• THE PROBLEM
Return the tail of the records exactly, starting from the line containing "Task: Click the Next > button" and ending with the final line.

───── SUPPLIED RECORDS

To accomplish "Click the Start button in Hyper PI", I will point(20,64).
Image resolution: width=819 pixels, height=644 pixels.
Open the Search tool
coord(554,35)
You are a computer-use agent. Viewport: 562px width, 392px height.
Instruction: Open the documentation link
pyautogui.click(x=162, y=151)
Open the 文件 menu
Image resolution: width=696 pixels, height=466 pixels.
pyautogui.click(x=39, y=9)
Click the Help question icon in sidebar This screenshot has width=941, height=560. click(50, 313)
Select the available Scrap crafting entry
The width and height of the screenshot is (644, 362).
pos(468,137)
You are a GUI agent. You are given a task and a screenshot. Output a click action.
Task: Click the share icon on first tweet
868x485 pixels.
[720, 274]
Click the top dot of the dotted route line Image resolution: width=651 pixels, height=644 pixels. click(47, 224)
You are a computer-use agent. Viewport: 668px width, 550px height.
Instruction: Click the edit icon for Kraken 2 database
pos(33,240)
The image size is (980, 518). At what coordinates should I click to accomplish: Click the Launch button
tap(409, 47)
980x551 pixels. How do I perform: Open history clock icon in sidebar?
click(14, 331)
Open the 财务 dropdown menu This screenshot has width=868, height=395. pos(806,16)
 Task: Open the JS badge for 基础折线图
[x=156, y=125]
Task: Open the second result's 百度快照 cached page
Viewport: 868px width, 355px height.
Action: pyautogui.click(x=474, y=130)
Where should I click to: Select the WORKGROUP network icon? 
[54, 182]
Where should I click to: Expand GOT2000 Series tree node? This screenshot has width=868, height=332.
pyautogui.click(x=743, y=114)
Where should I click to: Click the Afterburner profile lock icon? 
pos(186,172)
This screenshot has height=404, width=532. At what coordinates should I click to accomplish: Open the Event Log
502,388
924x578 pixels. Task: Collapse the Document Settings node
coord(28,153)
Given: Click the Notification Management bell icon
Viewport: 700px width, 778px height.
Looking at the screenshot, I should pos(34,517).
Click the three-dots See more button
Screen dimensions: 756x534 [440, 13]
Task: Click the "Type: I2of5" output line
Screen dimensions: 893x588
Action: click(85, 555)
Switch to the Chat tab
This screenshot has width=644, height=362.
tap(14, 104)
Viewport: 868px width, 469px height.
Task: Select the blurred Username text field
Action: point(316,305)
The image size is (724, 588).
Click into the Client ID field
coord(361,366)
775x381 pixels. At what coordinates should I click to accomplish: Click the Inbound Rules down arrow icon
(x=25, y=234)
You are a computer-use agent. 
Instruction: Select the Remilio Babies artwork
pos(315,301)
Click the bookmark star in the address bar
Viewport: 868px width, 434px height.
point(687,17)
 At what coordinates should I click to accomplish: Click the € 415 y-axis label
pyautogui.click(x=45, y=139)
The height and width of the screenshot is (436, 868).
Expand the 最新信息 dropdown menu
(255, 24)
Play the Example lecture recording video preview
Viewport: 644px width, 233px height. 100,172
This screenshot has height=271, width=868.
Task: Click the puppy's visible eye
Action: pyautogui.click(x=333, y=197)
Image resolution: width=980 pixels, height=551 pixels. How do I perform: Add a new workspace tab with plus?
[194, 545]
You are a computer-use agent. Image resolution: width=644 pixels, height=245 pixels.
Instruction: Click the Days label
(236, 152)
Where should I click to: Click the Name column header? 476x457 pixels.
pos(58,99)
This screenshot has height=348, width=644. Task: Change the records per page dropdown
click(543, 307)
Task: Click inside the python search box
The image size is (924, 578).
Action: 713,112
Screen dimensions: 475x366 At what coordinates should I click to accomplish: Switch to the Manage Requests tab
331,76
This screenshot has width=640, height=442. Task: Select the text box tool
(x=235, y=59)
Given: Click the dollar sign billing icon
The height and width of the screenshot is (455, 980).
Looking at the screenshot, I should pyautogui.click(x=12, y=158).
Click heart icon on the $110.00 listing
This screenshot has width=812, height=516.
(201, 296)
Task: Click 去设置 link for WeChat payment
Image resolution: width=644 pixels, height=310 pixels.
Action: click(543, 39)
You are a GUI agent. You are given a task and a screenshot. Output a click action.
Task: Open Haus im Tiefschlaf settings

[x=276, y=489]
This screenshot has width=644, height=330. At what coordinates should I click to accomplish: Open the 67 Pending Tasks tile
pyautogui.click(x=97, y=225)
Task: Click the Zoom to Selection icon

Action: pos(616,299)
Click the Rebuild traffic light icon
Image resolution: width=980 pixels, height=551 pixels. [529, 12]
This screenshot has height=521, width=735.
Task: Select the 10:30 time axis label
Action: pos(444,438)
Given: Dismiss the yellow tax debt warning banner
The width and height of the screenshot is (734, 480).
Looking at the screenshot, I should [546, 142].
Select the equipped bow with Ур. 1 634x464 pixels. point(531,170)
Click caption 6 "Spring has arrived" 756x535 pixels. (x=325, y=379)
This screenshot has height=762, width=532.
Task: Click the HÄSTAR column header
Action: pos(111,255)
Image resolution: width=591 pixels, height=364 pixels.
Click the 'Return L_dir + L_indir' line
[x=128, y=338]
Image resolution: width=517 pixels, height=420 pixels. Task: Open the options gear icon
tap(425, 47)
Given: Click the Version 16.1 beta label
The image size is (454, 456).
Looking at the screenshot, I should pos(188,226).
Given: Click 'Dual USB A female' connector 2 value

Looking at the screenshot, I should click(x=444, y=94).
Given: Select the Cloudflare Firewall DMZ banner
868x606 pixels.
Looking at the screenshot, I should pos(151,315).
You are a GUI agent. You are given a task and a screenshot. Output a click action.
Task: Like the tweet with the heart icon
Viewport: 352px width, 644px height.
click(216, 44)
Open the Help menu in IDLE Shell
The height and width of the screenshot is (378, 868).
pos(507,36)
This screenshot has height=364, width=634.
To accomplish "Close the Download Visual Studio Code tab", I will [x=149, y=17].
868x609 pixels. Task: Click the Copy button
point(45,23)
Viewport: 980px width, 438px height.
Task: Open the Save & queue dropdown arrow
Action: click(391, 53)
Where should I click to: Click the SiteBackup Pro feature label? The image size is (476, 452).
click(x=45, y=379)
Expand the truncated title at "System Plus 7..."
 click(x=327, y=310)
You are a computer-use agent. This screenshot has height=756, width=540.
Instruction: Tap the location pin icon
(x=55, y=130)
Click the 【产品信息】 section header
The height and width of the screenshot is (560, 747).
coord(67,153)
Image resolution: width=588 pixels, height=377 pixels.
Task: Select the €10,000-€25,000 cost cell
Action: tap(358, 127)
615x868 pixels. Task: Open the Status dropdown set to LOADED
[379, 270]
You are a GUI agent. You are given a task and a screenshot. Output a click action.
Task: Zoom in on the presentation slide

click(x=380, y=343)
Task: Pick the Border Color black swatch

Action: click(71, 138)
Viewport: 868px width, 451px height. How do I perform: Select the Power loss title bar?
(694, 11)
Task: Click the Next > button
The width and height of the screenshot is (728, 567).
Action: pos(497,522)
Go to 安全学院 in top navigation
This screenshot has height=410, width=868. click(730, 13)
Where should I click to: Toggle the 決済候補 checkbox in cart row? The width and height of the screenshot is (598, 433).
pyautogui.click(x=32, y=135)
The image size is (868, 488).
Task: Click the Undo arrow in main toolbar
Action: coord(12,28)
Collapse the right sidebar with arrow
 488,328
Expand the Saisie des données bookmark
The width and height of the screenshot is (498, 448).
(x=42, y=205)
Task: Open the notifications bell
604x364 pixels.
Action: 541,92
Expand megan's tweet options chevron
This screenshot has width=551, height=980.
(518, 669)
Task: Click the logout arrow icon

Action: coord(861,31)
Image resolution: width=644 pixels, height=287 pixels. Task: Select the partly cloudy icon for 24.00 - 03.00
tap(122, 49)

──────────

• YOUR SOLUTION
Task: Click the Next > button
The width and height of the screenshot is (728, 567).
Action: pos(497,522)
Go to 安全学院 in top navigation
This screenshot has height=410, width=868. click(730, 13)
Where should I click to: Toggle the 決済候補 checkbox in cart row? The width and height of the screenshot is (598, 433).
pyautogui.click(x=32, y=135)
The image size is (868, 488).
Task: Click the Undo arrow in main toolbar
Action: coord(12,28)
Collapse the right sidebar with arrow
 488,328
Expand the Saisie des données bookmark
The width and height of the screenshot is (498, 448).
(x=42, y=205)
Task: Open the notifications bell
604x364 pixels.
Action: 541,92
Expand megan's tweet options chevron
This screenshot has width=551, height=980.
(518, 669)
Task: Click the logout arrow icon

Action: coord(861,31)
Image resolution: width=644 pixels, height=287 pixels. Task: Select the partly cloudy icon for 24.00 - 03.00
tap(122, 49)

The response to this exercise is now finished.